▶ **CONSIGNES DE TRAVAIL**
• A. Résumez le texte proposé en deux phrases.
• B. Quels verbes conjugués au conditionnel le texte proposé contient-il ?
• C. Recopiez le texte proposé de « C’est ainsi qu’il » à « très riche ! » en changeant « bribes » en « fragments ».

▶ **TEXTE PROPOSÉ**
C’est ainsi qu’il lui construisait existence à défaut de la retrouver, depuis les récits qu’il allait récolter, ce qu’on lui raconterait, qu’on accepterait de lui dévoiler, des bribes inventées ou entendues qui se mêleraient dans sa tête et au final ce qu’il reconstituerait prendrait existence et lui tiendrait lieu de réel. À moins qu’il ne la retrouve.
Ah, j’aime beaucoup cette mise en rapport d’une idée -la notion de chez soi- et de la matérialité que j’ai lue se déployer d’abord dans l’ordre du sensible, ensuite dans l’ordre du récit sans abandonner le premier… Très fort, très riche !
Très touchée de votre passage, de ce que vous écrivez aussi. Ce que vous relevez aide, donne vision plus claire. Tellement merci.
J’aime le tout début qui crée le dispositif qui va être questionné – le « chez soi ». Puis du dispositif on est déjà dans le récit avec l’homme énigmatique d’où se ramifient les personnages… la #3 est déjà là. Très beau l’épilogue.

▶ **DONNÉES FOURNIES**

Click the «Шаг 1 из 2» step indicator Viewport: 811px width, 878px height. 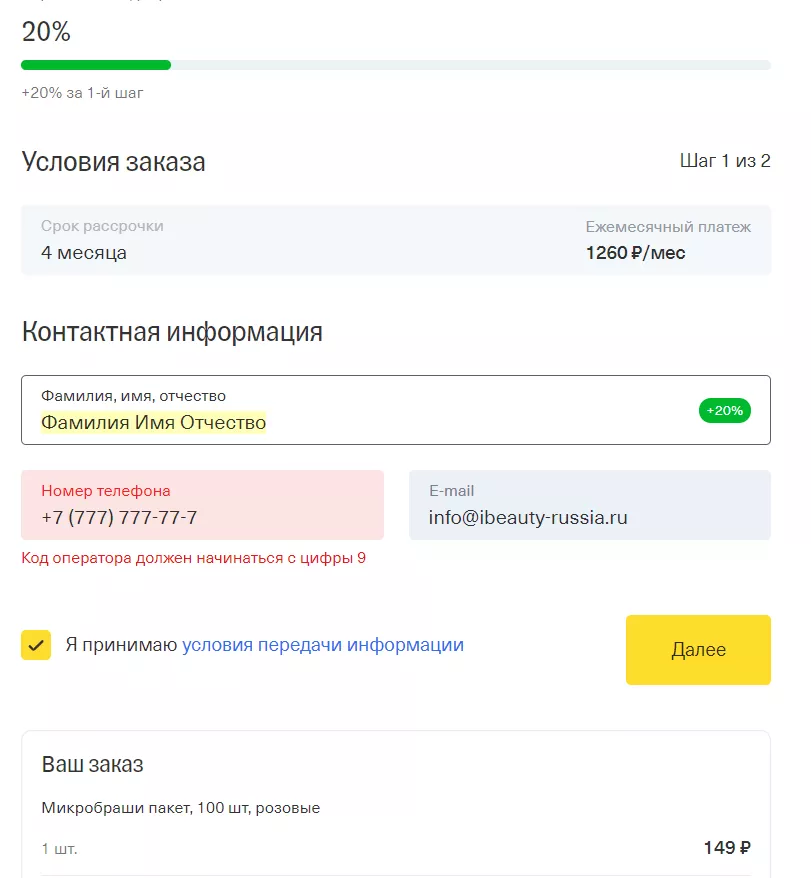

▶ **CORRIGÉ DE L'EXERCICE**
• A. Le premier paragraphe montre un homme qui bâtit une existence à partir de récits récoltés, de bribes inventées ou entendues, destinés à lui tenir lieu de réel. Suivent des réactions qui louent le lien entre la notion de chez soi et la matérialité, le tout début et l'épilogue, ainsi qu'une réponse qui remercie pour ces remarques.

• B. raconterait, accepterait, mêleraient, reconstituerait, prendrait, tiendrait

• C.
C’est ainsi qu’il lui construisait existence à défaut de la retrouver, depuis les récits qu’il allait récolter, ce qu’on lui raconterait, qu’on accepterait de lui dévoiler, des fragments inventées ou entendues qui se mêleraient dans sa tête et au final ce qu’il reconstituerait prendrait existence et lui tiendrait lieu de réel. À moins qu’il ne la retrouve.
Ah, j’aime beaucoup cette mise en rapport d’une idée -la notion de chez soi- et de la matérialité que j’ai lue se déployer d’abord dans l’ordre du sensible, ensuite dans l’ordre du récit sans abandonner le premier… Très fort, très riche !